Disclaimer : tout appartient à la grande JK Rowling !
Hello !
Arf, j'ai un peu/ beaucoup de retard… Bébé grandit et demande toujours plus d'attention. Vivement qu'elle ait le permis pour vadrouiller ! ;-) (On me dit dans l'oreillette que c'est pas pour tout de suite…)
J'ai écrit les trois derniers chapitres de la fanfic (qui composent l'acte V), et j'en suis au deuxième chapitre de l'acte III… ça avance, ça avance mais dans le désordre.
En ce moment, je me régale sur mon portable avec le jeu « Les mystères de Poudlard ». Je suis en deuxième année. J'me suis créée une petite Madurei et j'ai choisi Serpentard… mais Rogue me déteste quand même ! Moi qui croyais qu'en étant dans sa maison, j'aurais pu le séduire… (Ce n'est pas un jeu de drague, dommage…)
RAR :
Alindorie : Mmmmh… les gilets jaunes seraient donc… des Poufsouffles ?! ça expliquerait beaucoup de choses… ;-)
Chapitre 14 : l'eau qui dort.
Un vieil écriteau « A vendre », fendu en deux par le froid de l'hiver. Un panneau « vendu », tout fringant, rejeton de l'été. A vendre… vendu…
Clarisse, 12 ans à peine, était restée immobile de longues minutes. Puis elle avait pris son courage à deux mains et avait tapé à la porte.
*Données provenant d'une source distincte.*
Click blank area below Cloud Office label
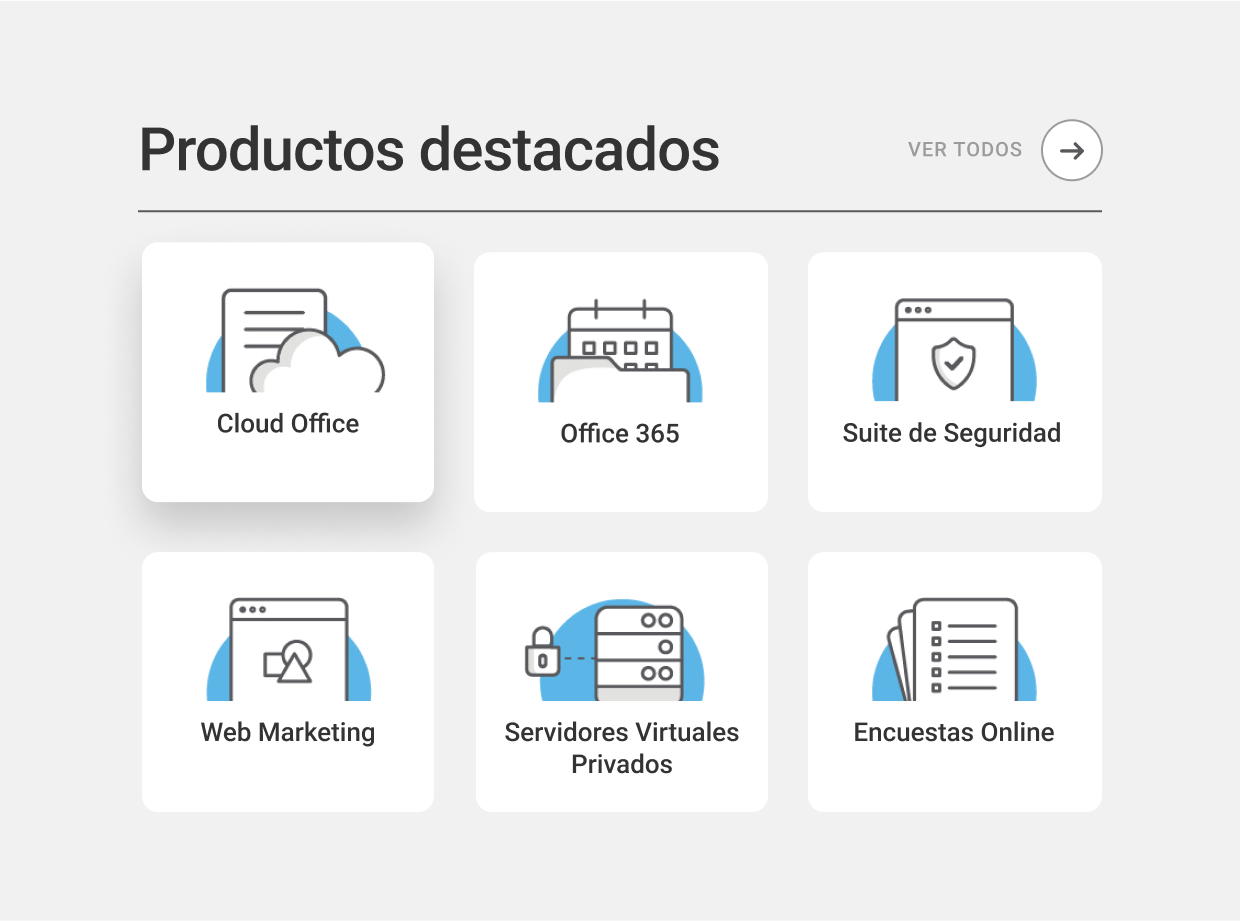The height and width of the screenshot is (921, 1240). (288, 470)
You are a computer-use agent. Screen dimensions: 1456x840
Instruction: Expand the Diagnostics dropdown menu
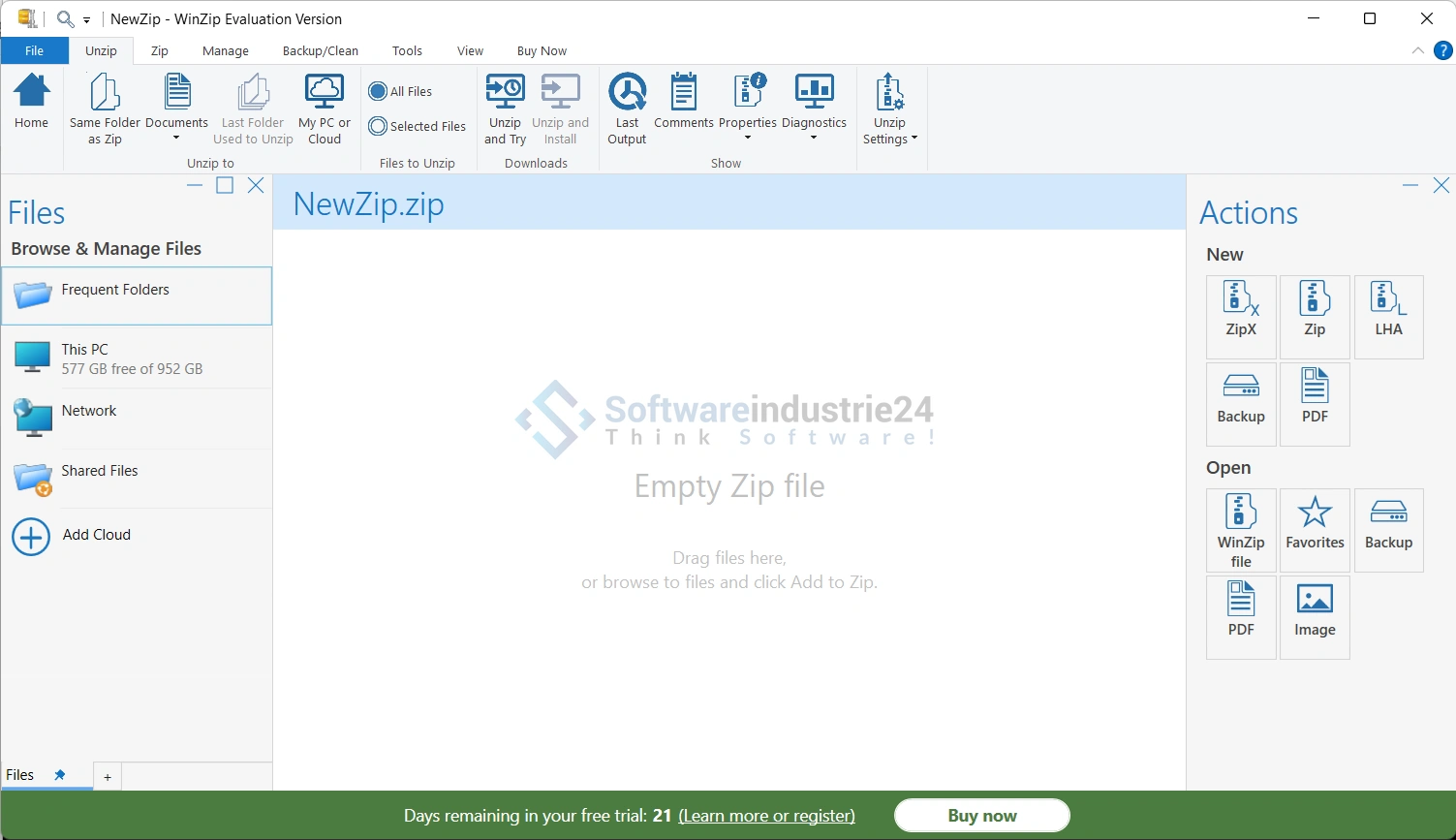814,139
Elle se présenta : « je suis la fille de Mme D****… » Le vent lui-même couvrit ce nom aérien et sans substance… « Je suis la fille de Mme D****… » Mais Mme D***** ne vivait plus ici, elle avait déménagé, quelques mois plus tôt, et n'avait pas laissé ses nouvelles coordonnées. La petite fille cligna des yeux, prit congé, et s'assit sur le trottoir en face, ses valises de part et d'autre.
Sa mère ne lui avait jamais pardonné d'avoir choisi Poudlard. Clarisse ne se le pardonnait pas non plus.
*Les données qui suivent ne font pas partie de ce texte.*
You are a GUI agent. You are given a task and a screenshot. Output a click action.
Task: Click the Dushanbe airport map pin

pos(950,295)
- Désolé, désolé, désolé, répétait Clarisse en tamponnant le nez de Syd.
Ils étaient à l'infirmerie de l'école. Le serpentard était en attente de soin.
- Ne t'excuse pas de la sorte, grinça-t-il, je préfère quand tu montres plus de caractère… Et puis, tu ne frappes pas si fort.
« P'tain, je n'ai jamais dormi aussi profondément… Où a-t-elle appris à cogner comme ça ?! »
- C'est quand même fair play de ta part d'av…
- Je ne voulais pas que Morgane ait des ennuis. Cette histoire allait trop loin… Et je n'avais pas spécialement envie de te nuire non plus.
Clarisse souriait, soulagée de pouvoir enterrer la hache de guerre. Son interlocuteur paraissait ronchon, mais il évitait soigneusement son regard. Ce qui était assez inhabituel chez lui.
- Mais quand même… Tu es interdit de sortie jusqu'à la fin de l'année, voire plus si la directrice ne lève pas la sanction l'année prochaine.
C'était le prix à payer : Syd, qui avait déjà effectué de nombreuses heures de colle, passerait ses week-ends à effectuer des travaux d'intérêt général au sein de Poudlard. Plus de sortie à Pré-au-lard, aucune possibilité de loisir. Et concernant les vacances, il avait cru comprendre que ses parents avaient des projets pour lui.
Clarisse, pour avoir explosé et lancé des injures au milieu de la grande salle, avait écopé de deux semaines de retenue mais uniquement en soirée. Elle s'en voyait soulagée.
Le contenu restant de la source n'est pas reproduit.